Scenario: You need to power a 3V device from a 9V battery using a voltage divider.

Solution:

Choose R₁ = 10kΩ and R₂ = 5kΩ
Calculate V_out = 9V × (5kΩ / (10kΩ + 5kΩ)) = 3V
Verify power dissipation: P_R1 = (9V-3V)²/10kΩ = 3.6mW
Check if resistors can handle the power (standard 1/4W resistors are sufficient)

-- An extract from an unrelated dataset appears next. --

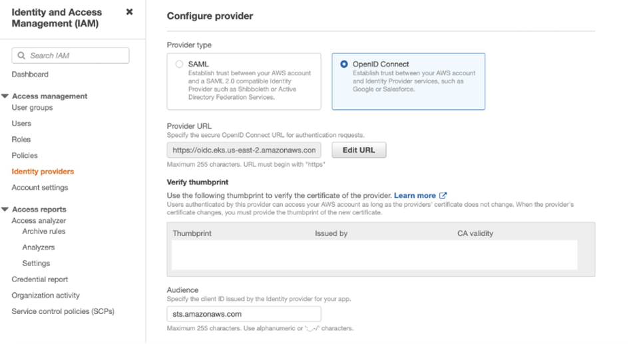Open Archive rules under Access analyzer
629x344 pixels.
tap(44, 232)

Note: This is for illustration only. In practice, voltage dividers aren't ideal for powering devices due to loading effects.

Design Considerations

When designing with voltage dividers:

Loading Effects: The connected load should have impedance >> R₂ to avoid significant voltage drop
Power Dissipation: Calculate power (P = V²/R) to ensure resistors can handle it
Current Draw: Lower resistor values draw more current but are less affected by loading
Precision: Use 1% or better tolerance resistors for accurate voltage division
Temperature Effects: Consider resistor temperature coefficients for precision applications

Advanced Topics

Non-Resistive Dividers: Voltage dividers can also use reactive components:

Capacitive dividers for AC signals
Inductive dividers in transformer applications
Complex impedance dividers for frequency-dependent circuits

Loaded Voltage Dividers: When a load is connected, the equivalent parallel resistance of R₂ and R_load must be used in calculations:

V_out = V_in × (R₂ || R_load) / (R₁ + (R₂ || R_load))

Where || represents parallel resistance: R₂ || R_load = (R₂ × R_load)/(R₂ + R_load)